To determine how much house the couple can afford, we first need to calculate the maximum loan amount they can take out based on their monthly mortgage payment.
The mortgage formula we use to calculate the monthly payment (M) is given by:
\[ M = P \frac{r(1 + r)^n}{(1 + r)^n - 1} \]
Where:
- \(M\) is the monthly payment ($988.00)
- \(P\) is the loan amount (which we need to find)

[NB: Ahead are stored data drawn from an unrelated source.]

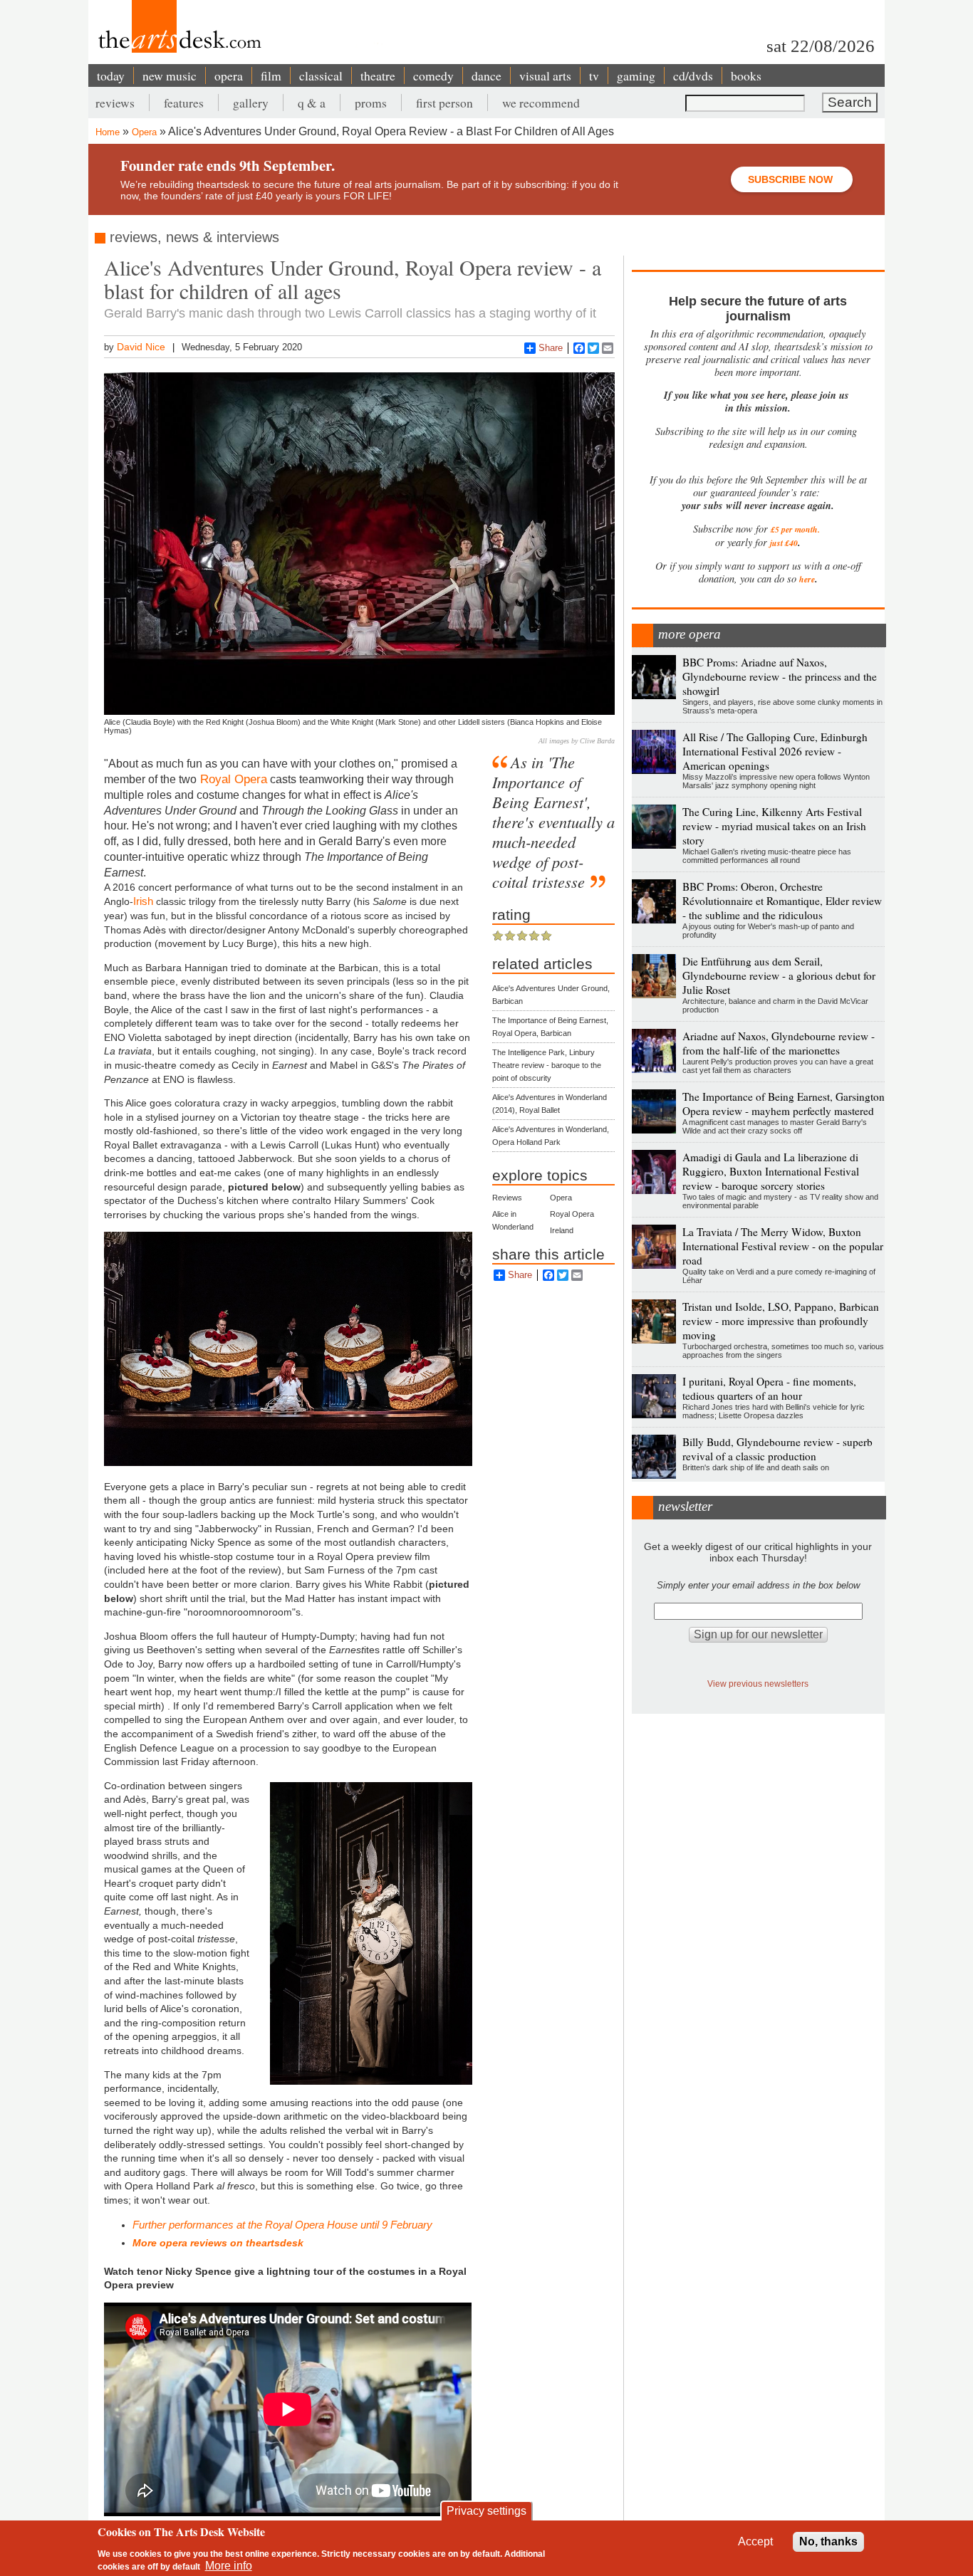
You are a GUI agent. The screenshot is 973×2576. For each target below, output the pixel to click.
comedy (433, 75)
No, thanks (828, 2541)
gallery (251, 102)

- \(r\) is the monthly interest rate (APR / 12)
- \(n\) is the number of payments (loan term in months)
Step 1: Convert the interest rate and calculate \(n\)
- The APR is 5.16%, so the monthly interest rate \(r\) is:
\[ r = \frac{5.16%}{100} \div 12 = \frac{0.0516}{12} \approx 0.0043 \]
- The loan term is 30 years, so the number of payments \(n\) is:
\[ n = 30 \times 12 = 360 \]
Step 2: Rearranging the formula to find \(P\)
Now we rearrange the mortgage formula to solve for \(P\):
\[ P = M \frac{(1 + r)^n - 1}{r(1 + r)^n} \]
Step 3: Plug in the known values
Substituting in the known values:
\[ P = 988 \frac{(1 + 0.0043)^{360} - 1}{0.0043(1 + 0.0043)^{360}} \]
Calculating \( (1 + 0.0043)^{360} \):
\[ (1 + 0.0043)^{360} \approx 4.476 \]
Now plug in this value into the equation:
\[ P = 988 \frac{4.476 - 1}{0.0043 \times 4.476} \]
\[ P = 988 \frac{3.476}{0.019209} \]
Calculating the denominator:
\[ 0.0043 \times 4.476 \approx 0.019209 \]
Now substituting back to find \(P\):
\[ P \approx 988 \frac{3.476}{0.019209} \approx 988 \times 181.478 \approx 179,719.64 \]
Step 4: Calculate the total value of the house
Now that we have the loan amount \(P\), and knowing the couple is putting down 20%, we can calculate the total value of the house they can afford.
Let \(V\) be the total value of the house:
\[ P = 0.80V \]
So, we now solve for \(V\):
\[ V = \frac{P}{0.80} = \frac{179,719.64}{0.80} \approx 224,649.55 \]
Conclusion
The couple can afford a home worth approximately $224,649.55.